Ils ont également développé d’autres modèles animaux. Un groupe dit de type sauvage (sans maladie d’Alzheimer ni cancer), un groupe uniquement atteint de la maladie d’Alzheimer et un groupe uniquement atteint de cancer et recevant un traitement anti-androgène ont aidé l’équipe à mieux cerner cette interaction complexe. Les chercheurs ont également surveillé régulièrement les changements dans le sang à la recherche de marqueurs immunitaires.
Au bout de huit semaines, ils ont également recherché une augmentation de l'amyloïde dans le cerveau, mais « à notre grande surprise, nous n'avons pas constaté de différence significative dans la charge en plaques dans aucun des groupes ».
Ils ont cependant noté une forte réactivité des cellules gliales des groupes atteints uniquement de cancer et des groupes traités par ADT. Les cellules gliales font partie du système nerveux central et soutiennent généralement les cellules nerveuses, les aidant à fonctionner correctement. Leur hyperactivité est un indicateur clé de l'inflammation dans le cerveau, a déclaré Wang.
Ils ont également noté une augmentation des cytokines pro-inflammatoires, de petites protéines qui déclenchent une augmentation de l'inflammation dans tout le corps, et une diminution des cytokines anti-inflammatoires, en particulier chez les animaux atteints de la maladie d'Alzheimer et de cancer qui ont reçu de l'ADT.
L'équipe a également examiné la barrière hémato-encéphalique des animaux et a constaté que le même groupe présentait des dommages importants. Dans des circonstances normales, cette barrière protège le cerveau des substances nocives tout en laissant passer les molécules essentielles. « Cela expliquerait pourquoi il y a beaucoup plus d'inflammation dans ce groupe », ont rapporté Wang et l'équipe dans la revue Progrès scientifiques. « Le traitement par ADT rend en fait la barrière hémato-encéphalique plus perméable. Ces cellules immunitaires, qui circulent en plus grande quantité en raison du cancer et du traitement ultérieur, peuvent alors pénétrer dans le cerveau – nous appelons cela une infiltration de cellules immunitaires – et provoquer une inflammation, qui est associée au déclin cognitif. »
Pour intervenir et stopper l'infiltration des cellules immunitaires, Wang et son équipe se sont tournés vers un médicament déjà commercialisé pour traiter la sclérose en plaques et la maladie de Crohn. Le natalizumab est un traitement modificateur de la maladie qui agit en se liant aux cellules immunitaires et en les empêchant de traverser la barrière hémato-encéphalique et de pénétrer dans le système nerveux central.
Le traitement des souris atteintes de cancer et de la maladie d’Alzheimer avec une combinaison d’ADT et de natalizumab a non seulement réduit l’infiltration, mais a également amélioré l’intégrité de la barrière hémato-encéphalique.
« Nous avons ensuite étudié les marqueurs de l’inflammation et leurs niveaux ont également diminué », a déclaré Wang. « Nous avons essentiellement réduit le cycle pro-inflammatoire et amélioré la fonction cognitive.

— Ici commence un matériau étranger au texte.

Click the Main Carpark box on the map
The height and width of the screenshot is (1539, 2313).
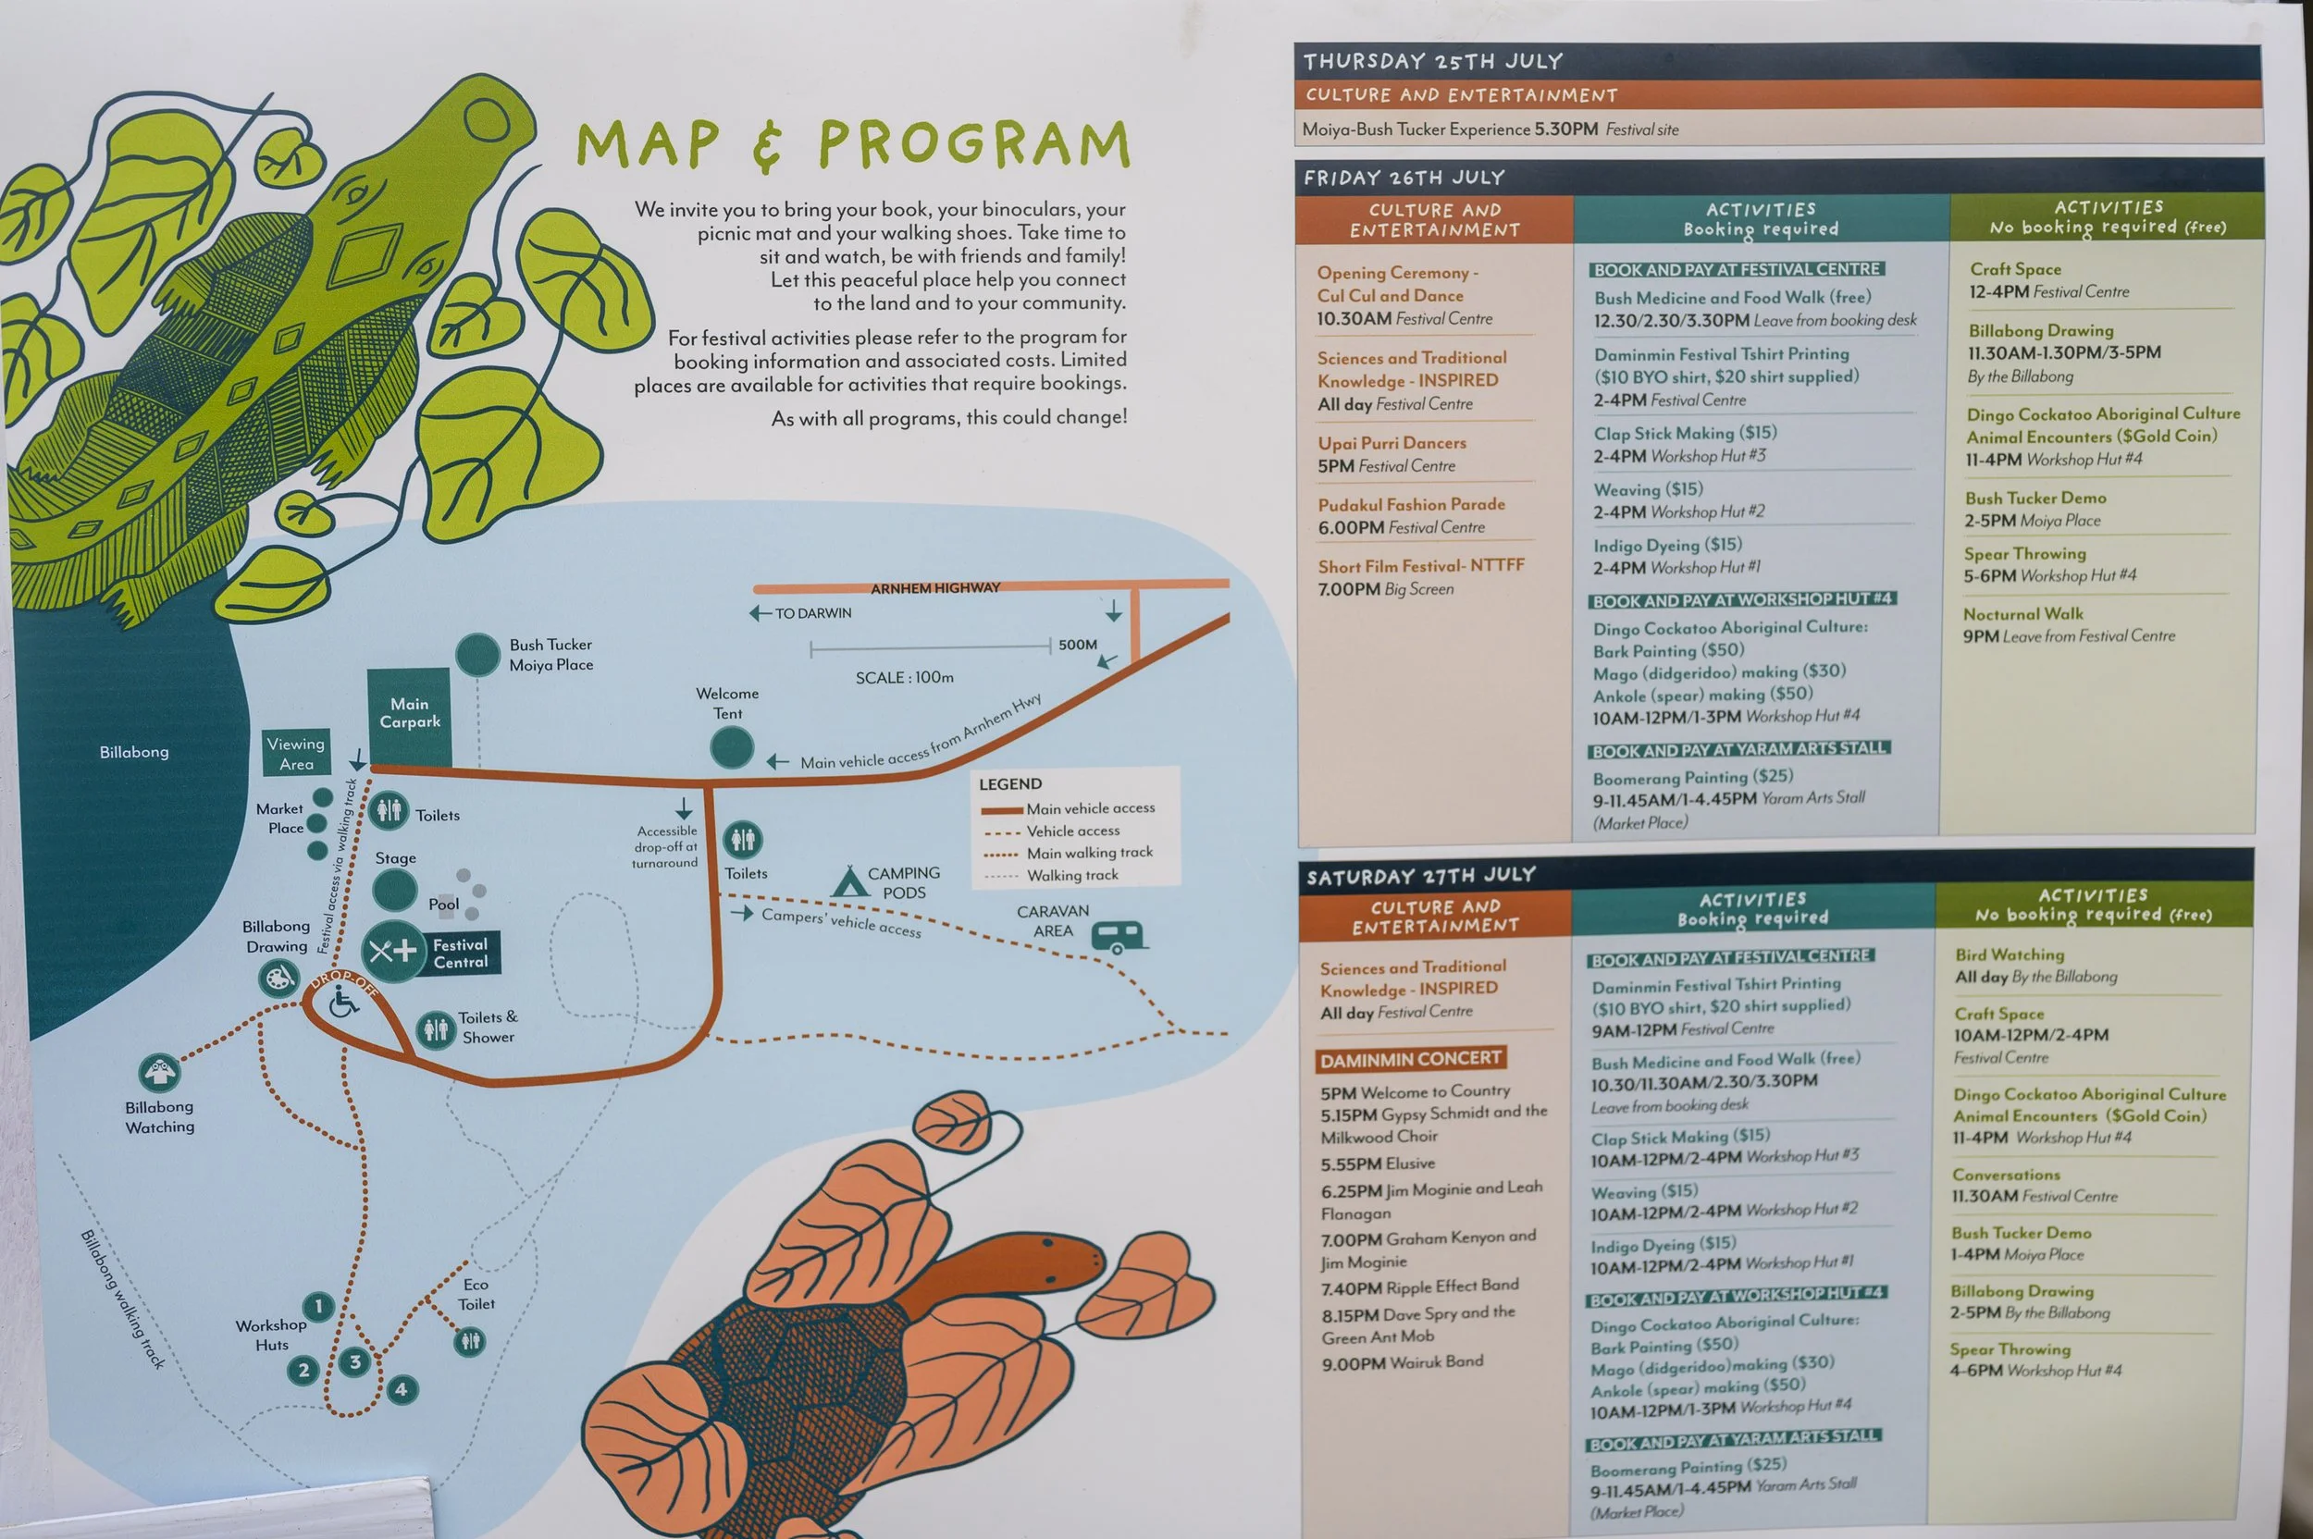[409, 716]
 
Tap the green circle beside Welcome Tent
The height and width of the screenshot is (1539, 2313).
[732, 748]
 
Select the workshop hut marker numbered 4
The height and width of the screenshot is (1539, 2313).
[401, 1389]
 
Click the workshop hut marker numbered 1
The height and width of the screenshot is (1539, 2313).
[318, 1306]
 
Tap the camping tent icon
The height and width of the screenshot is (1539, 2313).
[848, 882]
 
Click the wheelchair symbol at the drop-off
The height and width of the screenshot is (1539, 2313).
[343, 1003]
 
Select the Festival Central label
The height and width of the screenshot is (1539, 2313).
[460, 953]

Nous savons maintenant qu’il ne s’agit pas uniquement des plaques amyloïdes. La réponse du système immunitaire est le facteur contributif ici. »

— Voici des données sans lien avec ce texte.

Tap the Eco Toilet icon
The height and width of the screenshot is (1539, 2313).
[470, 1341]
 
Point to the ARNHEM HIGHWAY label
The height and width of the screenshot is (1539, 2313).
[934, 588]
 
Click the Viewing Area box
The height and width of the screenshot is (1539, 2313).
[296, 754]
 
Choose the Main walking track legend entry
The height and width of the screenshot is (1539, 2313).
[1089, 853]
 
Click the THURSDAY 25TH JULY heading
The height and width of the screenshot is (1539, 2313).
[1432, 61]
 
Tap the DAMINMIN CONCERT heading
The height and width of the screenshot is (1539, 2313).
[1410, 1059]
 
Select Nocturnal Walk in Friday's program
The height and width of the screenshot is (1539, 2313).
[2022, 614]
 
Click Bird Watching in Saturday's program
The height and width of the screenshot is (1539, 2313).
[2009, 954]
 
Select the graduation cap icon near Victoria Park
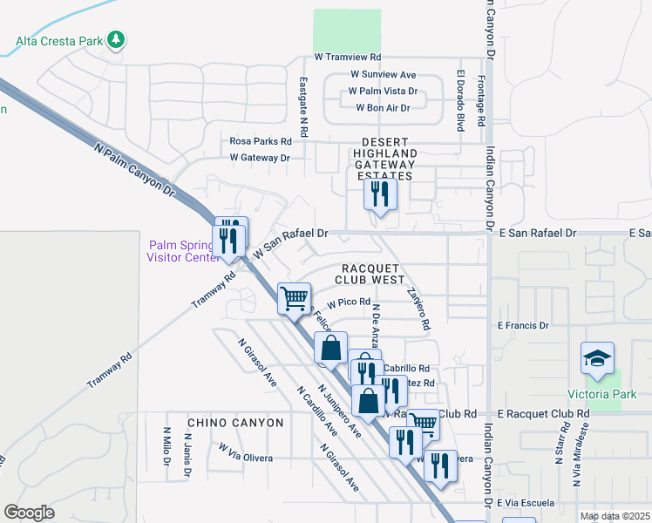tap(597, 358)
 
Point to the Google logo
tap(29, 513)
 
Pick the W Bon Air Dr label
tap(384, 107)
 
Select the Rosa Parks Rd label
tap(260, 140)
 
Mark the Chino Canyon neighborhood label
tap(235, 423)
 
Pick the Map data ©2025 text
tap(615, 516)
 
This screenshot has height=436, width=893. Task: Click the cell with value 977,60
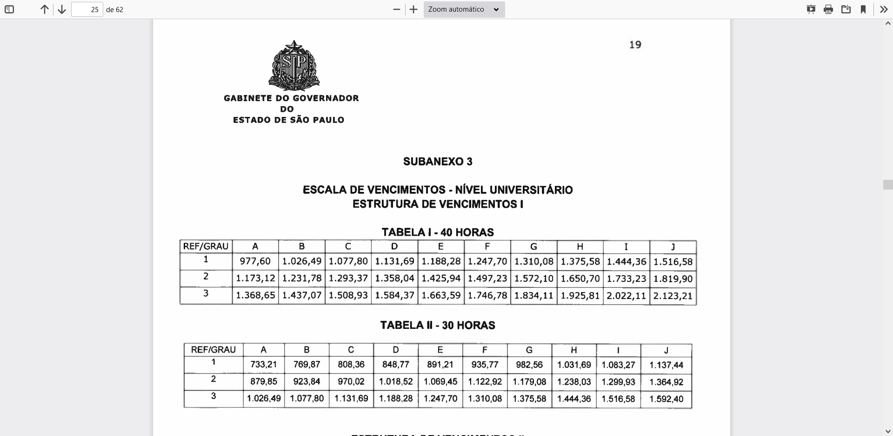tap(255, 262)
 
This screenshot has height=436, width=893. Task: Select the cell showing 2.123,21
tap(673, 296)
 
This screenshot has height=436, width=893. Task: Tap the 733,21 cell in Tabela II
tap(263, 365)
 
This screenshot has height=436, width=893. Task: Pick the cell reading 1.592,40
tap(666, 399)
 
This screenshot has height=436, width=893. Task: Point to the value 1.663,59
tap(440, 296)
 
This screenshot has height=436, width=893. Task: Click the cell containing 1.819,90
tap(673, 279)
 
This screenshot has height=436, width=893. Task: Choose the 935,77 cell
tap(485, 365)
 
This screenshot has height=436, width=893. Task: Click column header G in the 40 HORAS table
tap(533, 247)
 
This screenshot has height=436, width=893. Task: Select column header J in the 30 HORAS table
tap(666, 350)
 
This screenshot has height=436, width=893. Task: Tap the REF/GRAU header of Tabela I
tap(206, 246)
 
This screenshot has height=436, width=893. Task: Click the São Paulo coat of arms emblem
tap(294, 66)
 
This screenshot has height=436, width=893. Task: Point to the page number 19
tap(635, 45)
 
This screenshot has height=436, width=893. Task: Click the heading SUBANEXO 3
tap(438, 162)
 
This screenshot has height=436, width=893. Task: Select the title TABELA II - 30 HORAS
tap(438, 325)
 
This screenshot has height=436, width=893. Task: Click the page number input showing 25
tap(87, 9)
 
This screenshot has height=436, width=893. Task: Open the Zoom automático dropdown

Étant donné que le médicament est déjà sur le marché, les prochaines étapes pourraient inclure un essai clinique chez des patients qui subissent un traitement anti-androgénique pour un cancer de la prostate.
Outre Wang, l'équipe de recherche comprenait Mae Aida, étudiante diplômée de l'AU ; Shalini Saggu, PhD, professeure adjointe au Département de neurosciences et de médecine régénérative ; Chao Zhang, MD/PhD, qui étudie le cancer et l'inflammation à l'Université d'Alabama à Birmingham ; et Lizhong Wang, MD/PhD, professeure au Département de génétique et au Comprehensive Cancer Center de l'UAB.
Ce travail a été soutenu financièrement par l’Institut national sur le vieillissement.